Una notte da leoni al femminile

Roma, anni Novanta. Siamo a Testaccio, al cimitero acattolico dove si trova la tomba del poeta inglese John Keats. Cinque liceali, amiche per la pelle, si promettono fedeltà eterna e giurano che, da grandi, non diventeranno mai e poi mai signore (“Non sono una signora” è la colonna sonora del film, con cameo di Loredana Bertè). 

Laura Chiatti
Il tempo passa. Le ragazze ormai quarantenni (qualcuna però si vergogna e nasconde l'età). Ognuna col proprio lavoro, e un bagaglio di delusioni. Linda (Laura Chiatti) è una fotografa. Single, romantica e molto fragile. Vanessa (Chiara Francini), divorziata (il marito l'ha lasciata per stare con un uomo) è un’attrice che non riesce a sfondare, madre di una figlia ribelle.
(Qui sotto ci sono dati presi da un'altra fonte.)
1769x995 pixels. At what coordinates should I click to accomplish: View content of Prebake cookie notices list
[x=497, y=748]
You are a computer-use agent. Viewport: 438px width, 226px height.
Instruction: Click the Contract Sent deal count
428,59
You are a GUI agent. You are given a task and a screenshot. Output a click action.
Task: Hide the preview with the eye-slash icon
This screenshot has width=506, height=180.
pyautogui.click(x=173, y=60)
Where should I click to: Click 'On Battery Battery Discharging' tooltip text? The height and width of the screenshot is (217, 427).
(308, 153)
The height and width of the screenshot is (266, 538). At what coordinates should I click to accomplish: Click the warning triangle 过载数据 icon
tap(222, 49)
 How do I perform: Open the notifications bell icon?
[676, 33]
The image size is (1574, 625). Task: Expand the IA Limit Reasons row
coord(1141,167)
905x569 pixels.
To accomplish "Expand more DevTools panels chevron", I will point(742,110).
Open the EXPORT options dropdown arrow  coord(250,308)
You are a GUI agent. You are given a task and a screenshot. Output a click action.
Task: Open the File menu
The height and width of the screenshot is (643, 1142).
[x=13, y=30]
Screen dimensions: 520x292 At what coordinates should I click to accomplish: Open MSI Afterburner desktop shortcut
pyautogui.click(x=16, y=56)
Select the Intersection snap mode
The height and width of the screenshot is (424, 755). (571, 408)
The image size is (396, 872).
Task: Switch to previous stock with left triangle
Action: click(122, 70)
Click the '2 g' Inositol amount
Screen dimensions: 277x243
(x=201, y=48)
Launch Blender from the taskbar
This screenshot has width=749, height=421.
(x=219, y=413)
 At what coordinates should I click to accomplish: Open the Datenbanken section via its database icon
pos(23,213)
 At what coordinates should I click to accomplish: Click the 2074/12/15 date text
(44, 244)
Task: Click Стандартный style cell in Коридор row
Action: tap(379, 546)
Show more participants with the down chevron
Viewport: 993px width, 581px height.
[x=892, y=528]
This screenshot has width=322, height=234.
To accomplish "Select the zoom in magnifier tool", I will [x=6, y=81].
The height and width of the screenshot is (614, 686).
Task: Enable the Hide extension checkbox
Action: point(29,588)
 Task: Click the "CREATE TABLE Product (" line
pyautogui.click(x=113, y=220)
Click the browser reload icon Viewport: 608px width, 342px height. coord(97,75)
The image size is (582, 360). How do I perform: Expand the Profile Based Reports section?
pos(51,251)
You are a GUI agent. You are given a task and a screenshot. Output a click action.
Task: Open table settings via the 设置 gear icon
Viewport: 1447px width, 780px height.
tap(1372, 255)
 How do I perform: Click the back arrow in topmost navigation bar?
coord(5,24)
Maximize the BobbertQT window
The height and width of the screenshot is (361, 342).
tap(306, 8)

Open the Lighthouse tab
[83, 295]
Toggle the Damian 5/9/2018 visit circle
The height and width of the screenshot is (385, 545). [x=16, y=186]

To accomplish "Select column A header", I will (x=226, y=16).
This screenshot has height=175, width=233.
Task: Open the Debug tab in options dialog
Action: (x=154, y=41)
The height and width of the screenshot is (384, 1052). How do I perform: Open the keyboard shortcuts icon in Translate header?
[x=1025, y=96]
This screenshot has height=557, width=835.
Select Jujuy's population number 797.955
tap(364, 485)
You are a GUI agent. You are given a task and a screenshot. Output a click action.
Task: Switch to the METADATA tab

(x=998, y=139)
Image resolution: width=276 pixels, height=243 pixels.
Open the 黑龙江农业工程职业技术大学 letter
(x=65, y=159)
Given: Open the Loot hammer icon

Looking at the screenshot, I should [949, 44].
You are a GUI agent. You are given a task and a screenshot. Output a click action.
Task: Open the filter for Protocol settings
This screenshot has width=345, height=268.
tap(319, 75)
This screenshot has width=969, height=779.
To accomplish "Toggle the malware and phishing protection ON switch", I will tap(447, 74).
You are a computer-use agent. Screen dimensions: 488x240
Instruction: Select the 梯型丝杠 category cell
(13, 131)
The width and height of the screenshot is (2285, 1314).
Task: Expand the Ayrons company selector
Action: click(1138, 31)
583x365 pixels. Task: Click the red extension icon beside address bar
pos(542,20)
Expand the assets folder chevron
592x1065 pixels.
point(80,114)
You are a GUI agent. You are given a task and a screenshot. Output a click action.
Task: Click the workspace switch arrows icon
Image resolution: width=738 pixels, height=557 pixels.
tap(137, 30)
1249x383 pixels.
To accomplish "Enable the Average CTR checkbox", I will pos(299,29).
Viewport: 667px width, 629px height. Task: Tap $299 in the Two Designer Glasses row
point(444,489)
Fra le battute più gustose di Vanessa: “La mia vita è un film di Lars von Trier”, "Una donna vale la misura di reggiseno che porta". Eleonora (Antonia Liskova) è, invece, una ‘life coach’ che dà lezioni di sesso a donne mature. Eleonora, fissata con lo shopping, ninfomane, si concede a tipi rozzi e improbabili (come si vede nel finale). Akiko (Jun Ichikawa) è una sorta di figlia dei fiori, vegana, si nutre di mele, beve mandragola (citazione dotta che rimanda alla celebre opera teatrale di Machiavelli, e qui emerge il Francesco Apolloni drammaturgo). Akiko va in giro con un maiale al guinzaglio. E poi c’è Chiara di cui però non sappiamo granché. Di lei conosciamo solo il volto di adolescente. Chiara, avvolta nel mistero. Chiara (Antonia Fotaras, "Il silenzio grande") vive negli Stati Uniti e un bel giorno si “palesa” via WhatsApp per annunciare alle amiche che sta per convolare a nozze. Il matrimonio e i party prima della cerimonia, si sa, da sempre sono ottimo spunto di partenza per commedie esilaranti, soprattutto a Hollywood. È al cinema brillante americano che s'ispira questa pellicola di Apolloni ("Una notte da leoni" ovviamente. Ma non bisogna sottovalutare l'influenza di titoli come "Le amiche della sposa" o "Bride Wars - La mia migliore nemica"). 

"Addio al nubilato"
L'invisibile Chiara, quindi, le invita alla festa di addio al nubilato. Prenota per loro una suite stratosferica in uno degli alberghi più cool della Capitale. Linda, Vanessa, Akiko ed Eleonora chiacchierano, mangiano, bevono champagne, in attesa della sposa che...non arriva. Dov’è Chiara? Che fine ha fatto? Boh. Lei continua a inviare messaggi in chat, a indirizzare le quattro qui e lì mettendo in piedi una rocambolesca caccia al tesoro. Le amiche si lanceranno in avventure notturne sfrenate, rideranno, piangeranno e combineranno parecchi guai. Le gag divertono, anche se a volte risultano trite o datate (per esempio: il riferimento all'autista Ambrogio dello storico spot dei cioccolatini Ferrero Rocher). Immancabile lo spogliarellista muscoloso che diventa oggetto sfrenato di desiderio (Akiko, zitta zitta, si farà avanti...). Gozzoviglie e follie. Colpi di scena che sfociano in un finale inatteso e malinconico. “Addio al nubilato” è tratto da un testo teatrale dello stesso Francesco Apolloni che realizza una commedia colorata, gioiosa, anche se discontinua in alcuni passaggi. Ad ogni modo il film è gradevole e il quartetto di attrici funziona a meraviglia. C'è un'evidente chimica tra loro, complicità salvifica che dà una bella energia alla sceneggiatura. Chiara Francini è esilarante e le frasi migliori appartengono alla sua Vanessa. "Addio al nubilato" è un film da vedere se volete trascorrere un po' di tempo in allegria.